American International Group (AIG – yield 2.1%), a diversified insurance company operating in over 100 countries, reported a larger-than-expected fourth-quarter reserve charge of $5.6 billion on the afternoon of February 14. The market was expecting a $3 billion charge.
In the January 24, 2017 issue of Cabot Undervalued Stocks Advisor, I discussed the fourth quarter reserve charge:
“On January 20, AIG announced that it will pay Berkshire Hathaway’s National Indemnity Co. unit $9.8 billion plus interest, and in return, the Warren Buffet company will provide a maximum of $20 billion of insurance coverage on future insurance claims at AIG. The transaction will bring a large fourth-quarter 2016 charge to AIG, in return for lower future reserve risk, lower earnings volatility and management’s intent to give shareholders higher capital returns.”
The Berkshire agreement covers insurance liabilities from a wide variety of claims, some of which are decades old.
There is also good news in the earnings report. The company announced an additional $3.5 billion share repurchase plan. Share repurchases and dividend payments in 2016 and 2017 are targeted to total $25 billion. Investors should note that companies do not spend cash flow on dividends and stock buybacks when they are in poor financial condition; therefore, the quarterly reserve charge was disappointing, but it does not harm the company’s future outlook.
Operating profits for AIG’s consumer-insurance businesses rose 56%.
Management has an ongoing focus on reducing its core loss ratio in order to achieve a 2017 return on equity (ROE) of 9%. The 2016 core loss ratio improved by 4.1 basis points in 2016 to 66.7%, with a low 60s target during the next few years.
AIG has strong future earnings growth projections, a low P/E, a nice dividend and a relatively low debt ratio. The full-year 2016 loss per share from continuing operations was -$2.93. The market is expecting 2017 and 2018 earnings per share of $5.34 and $6.45, which is why I added the stock to the Growth Portfolio in October.
The market punished the stock today, pushing the price down to about 61. I would absolutely buy additional shares at the current price.
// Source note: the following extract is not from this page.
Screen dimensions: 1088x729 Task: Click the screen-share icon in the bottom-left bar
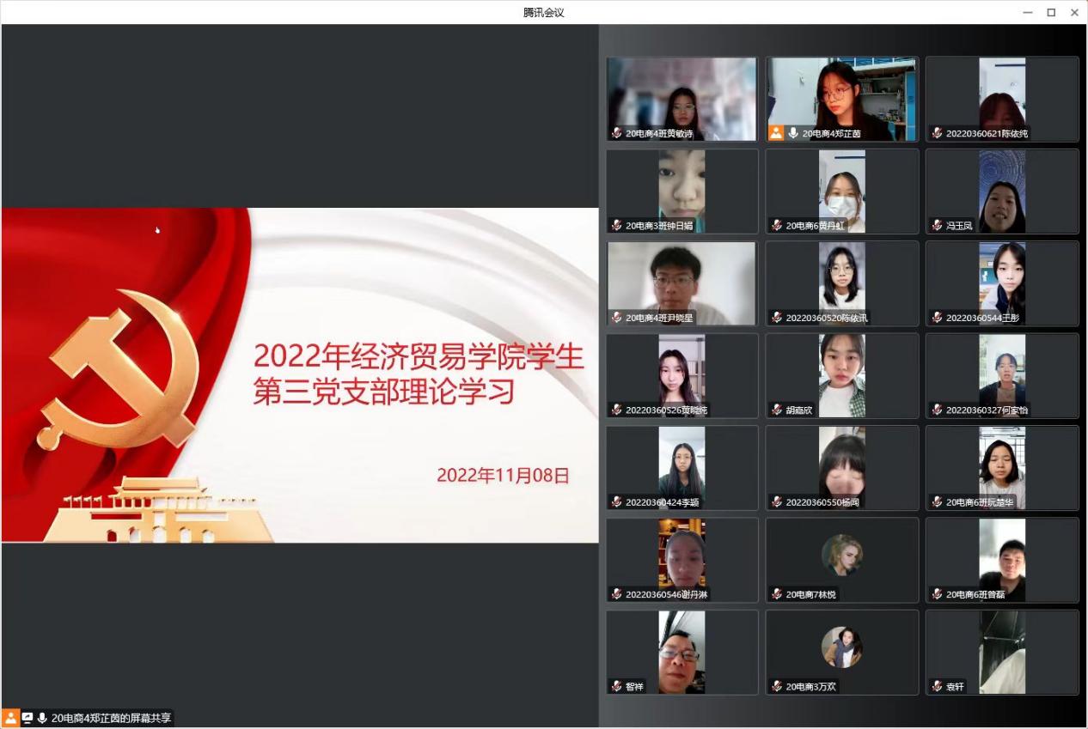27,718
I still expect insurance companies to be one of the best-performing industries in the stock market in 2017. Strong Buy.
Stocks I’d buy today: Archer Daniels Midland (ADM), Dollar Tree (DLTR), Exxon Mobil (XOM), Goldman Sachs* (GS), Martin Marietta Materials (MLM), Molina Healthcare* (MOH), Quanta Services* (PWR), Royal Caribbean Cruises* (RCL), Schnitzer Steel* (SCHN), Total (TOT), Vertex Pharmaceutical (VRTX) and Whirlpool* (WHR).
*Appears immediately capable of rising.
GameStop (GME – yield 5.8%) has some upside resistance, just above 26. If you were in it for a short-term trade, plan your escape. Everybody else will likely see additional capital gains this year, because despite the stock’s slow-growth scenario, it’s still undervalued. Hold.
Kraft Heinz (KHC – yield 2.6%) will be this afternoon’s wild card, set to report fourth-quarter EPS of $0.88-$0.89. The company is on track for aggressive earnings growth, but it’s currently fully-valued. The stock broke out of a very steady trading range this month, and could therefore easily rise a pleasing amount in the coming weeks as long as today’s earnings report is fair-to-good. Hold.